128 pages, 1 hour, 47 minutes



Juan Rulfo’s masterful Mexican ghost story about a young man’s search for his father after the death of his mother has been translated into over 30 languages. Pedro Páramo has been cited as a source of inspiration by other Latin American writers including Jorge Luis Borges and Gabriel García Márquez, who said the novel highly influenced his writing of One Hundred Years of Solitude.



The Jane Austen Cookbook, Maggie Black (1995)

128 pages, 1 hour, 47 minutes



Martha Lloyd, a friend of the Austen family who lived with them for several years, recorded over 100 of the family’s recipes in her “household book.” The book contains a selection of these recipes, modernized for today’s cooks. The introduction details Austen’s interest in food and provides a description of entertaining, eating and shopping of the time in England.

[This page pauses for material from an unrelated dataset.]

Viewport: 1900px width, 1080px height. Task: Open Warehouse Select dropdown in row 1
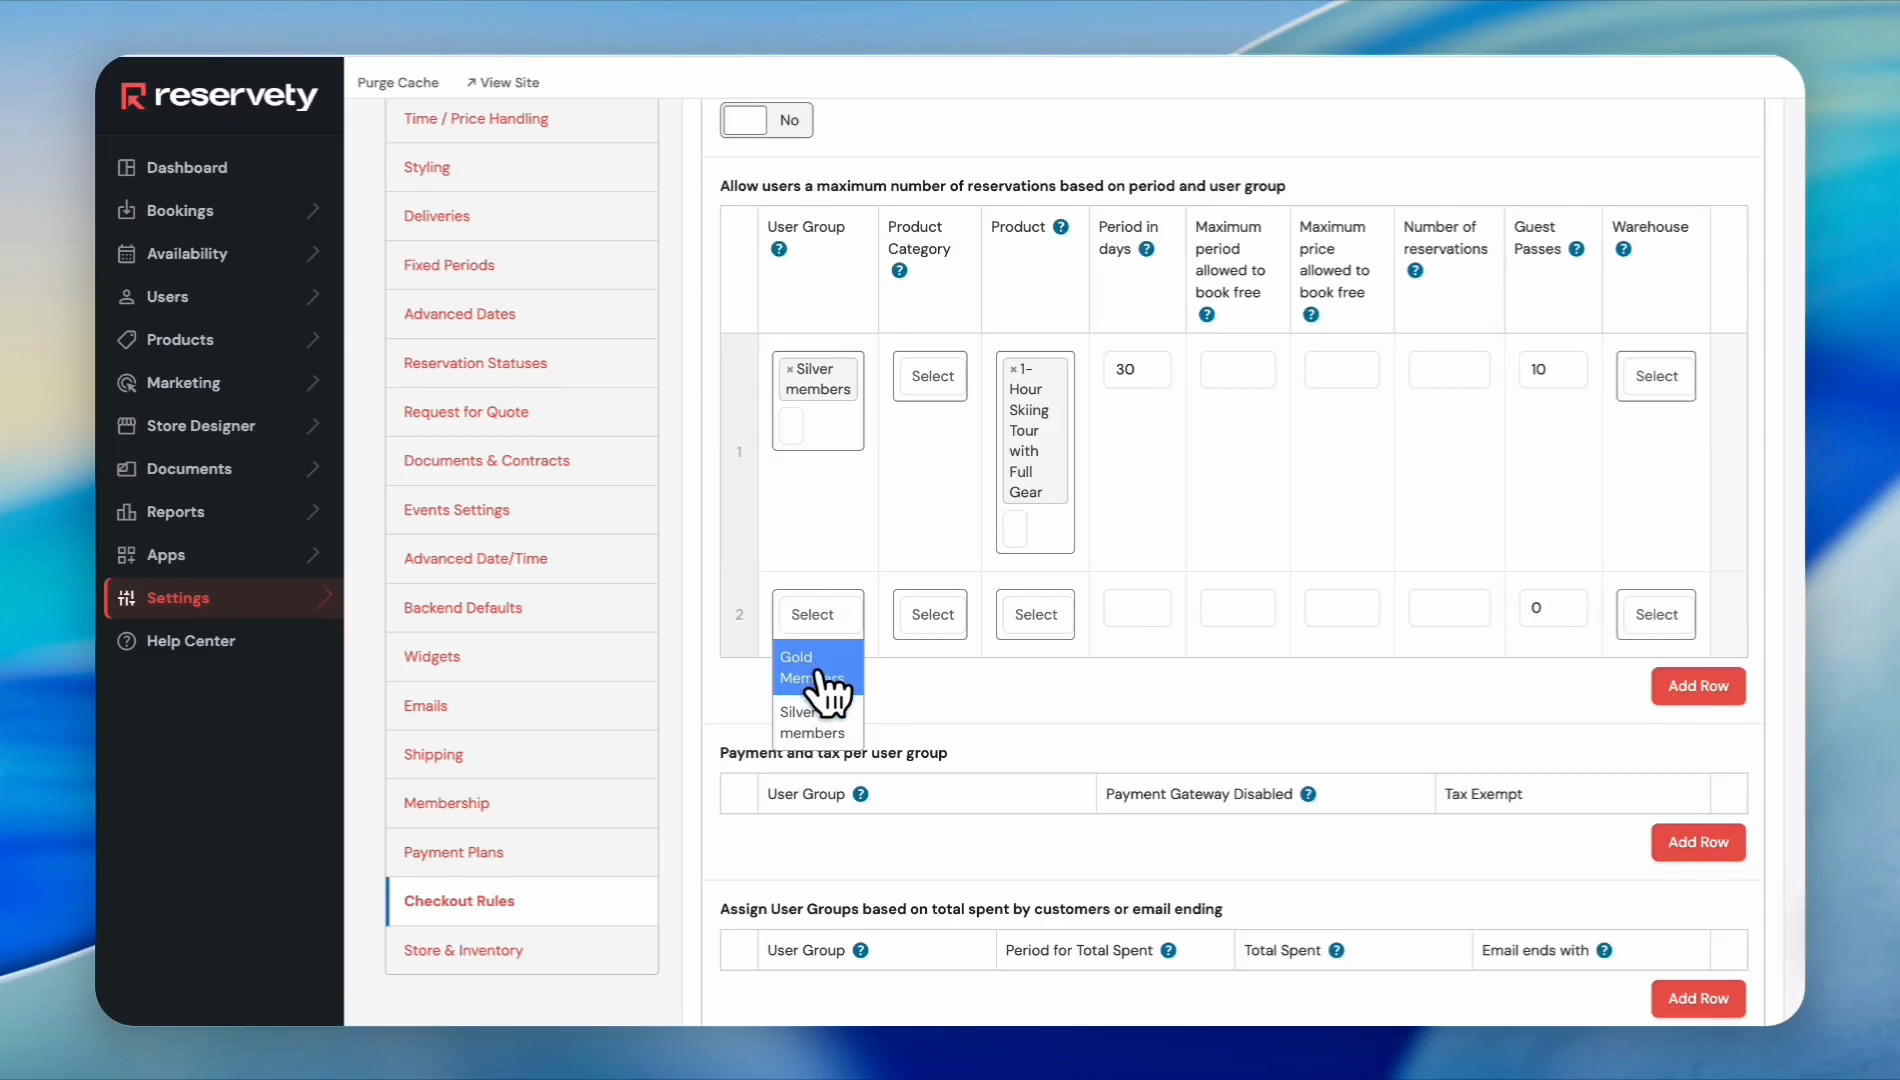pos(1655,377)
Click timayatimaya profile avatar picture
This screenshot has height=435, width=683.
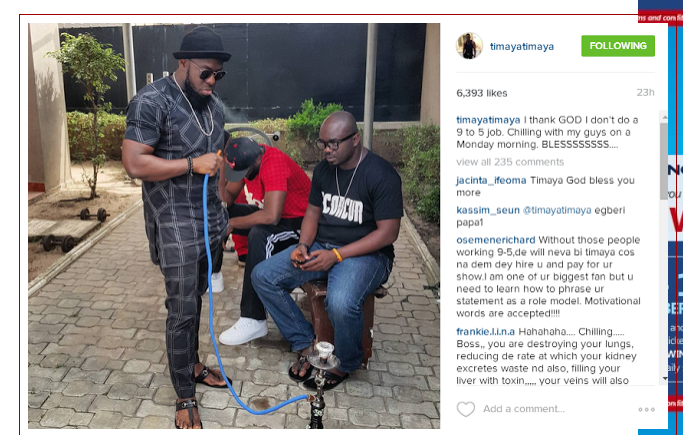[x=469, y=46]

The Old Man and The Sea, Ernest Hemingway, (1951)

132 pages, 1 hour, 50 minutes



Published in 1952, The Old Man and the Sea was the last major work of fiction by Hemingway published while he was alive. The short novel details the struggle between the aging Santiago, a Cuban fisherman, and his nemesis, a large marlin.

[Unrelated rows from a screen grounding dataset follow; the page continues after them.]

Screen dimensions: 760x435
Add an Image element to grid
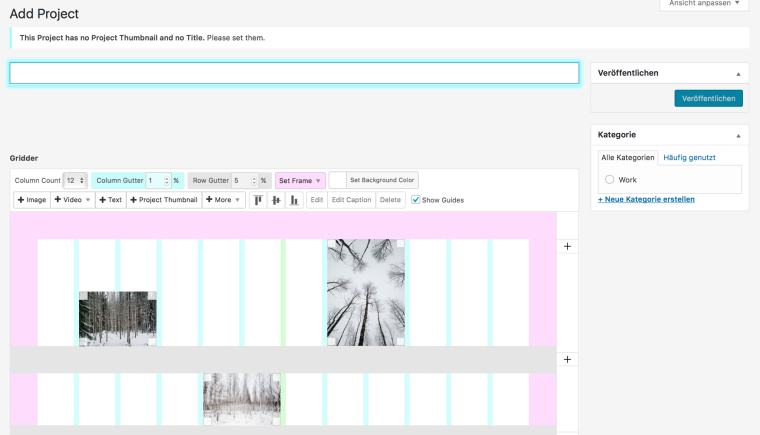[32, 200]
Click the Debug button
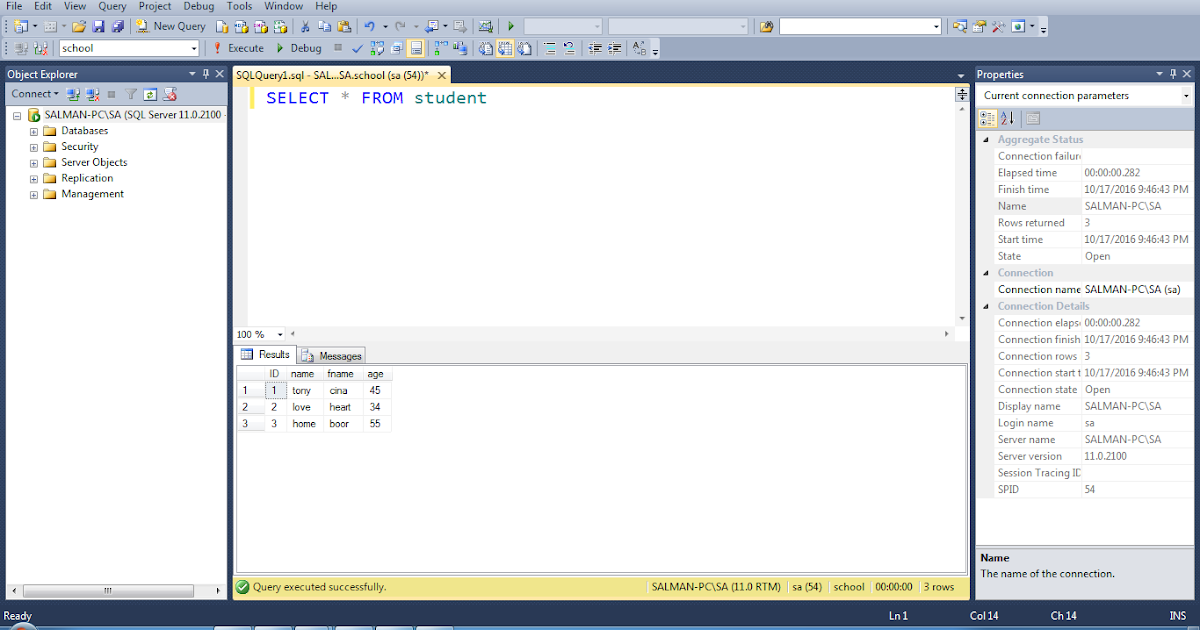Viewport: 1200px width, 630px height. click(300, 47)
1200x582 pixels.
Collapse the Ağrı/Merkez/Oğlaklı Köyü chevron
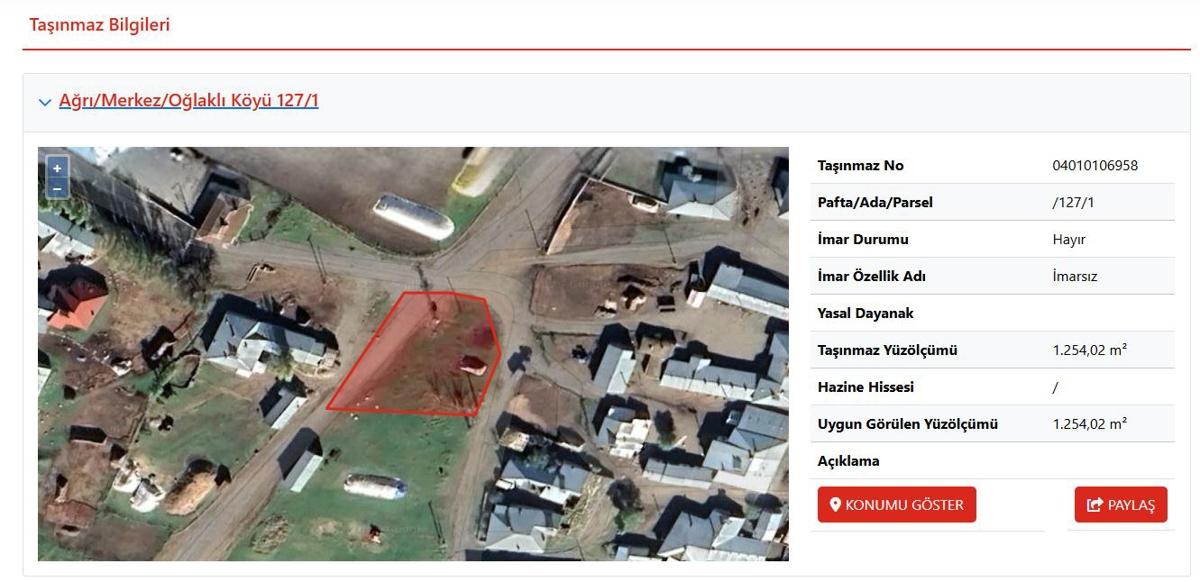coord(45,102)
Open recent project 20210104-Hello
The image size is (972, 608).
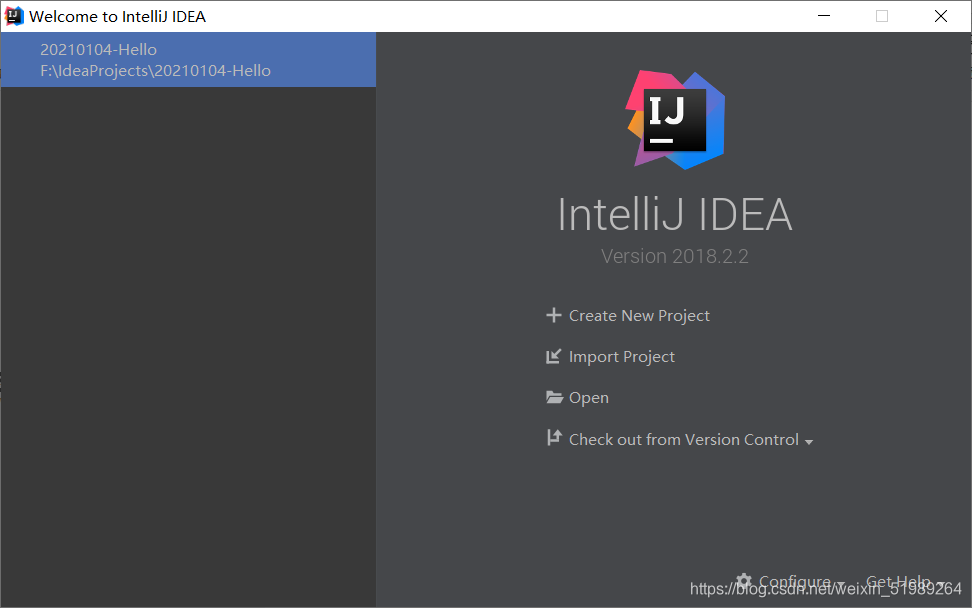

Santaland Diaries David Sedaris (1998)

138 pages, 1 hour 55 minutes



Santaland Diaries is a collection of six of David Sedaris’ Chirstmas stories. With classics like “Dinah, the Christmas Whore” and “Season's Greetings to our Friends and Family” it is always a good season for a laugh.



Food Rules, Michael Pollan (2008)

140 pages, 1 hour, 57 minutes



If you have ever found yourself in a mega supermarket an asked “what should I eat?” Michael Pollan has the answer. The bestselling author of The Omnivore’s Dilema, Pollan explains a set of rules for eating wisely. The book states a simple rule per page, followed by an explanation. Pollan pulls knowledge from a large number of traditions and cultures (modern and ancient), all of which appear to point to the same principles of eating cleanly and sustainably.

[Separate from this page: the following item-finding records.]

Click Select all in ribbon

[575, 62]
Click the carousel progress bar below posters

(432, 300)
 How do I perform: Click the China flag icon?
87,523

The Prince, Niccolò Machiavelli (1532)

140 pages, 1 hour, 57 minutes



The Prince was written in the 16th century by Italian diplomat and theorist Niccolò Machiavelli. Considered one of the first works of modern political philosophy, The Prince centers on the idea that the ends justifiy the means.



The Old Man Who Read Love Stories, Luis Sepulveda (1989)

143 pages, 1 hour, 59 minutes



Set in the Ecuadorian Amazon, The Old Man Who Read Love Stories is dedicated to the memory of ecological and human rights activist Chico Mendes, murdered by a rancher in 1988. At its heart, the novel is a story about the ravages of the white man on the Amazon jungle and its native people.



The Strange Case of Dr. Jekyll and Mr. Hyde, Robert Louis Stevenson (1886)

144 pages, 2 hours



The classic tale of good and evil that inspired so many more addresses the Victorian concern over the chasm between the public and private, good and evil.



The Buddha in the Attic, Julie Otsuka (2011)

144 pages, 2 hours



Told in the first person plural, Julie Otsuka’s 2011 novel tells the story of Japanese picture brides immigrating to the U.S. at the beginning of the 20th century. The story does not center on an individual character, but is told from the point of view of many Japanese girls and women, creating an unusual but unforgettable narrative of the lives of Japanese immigrants to the US.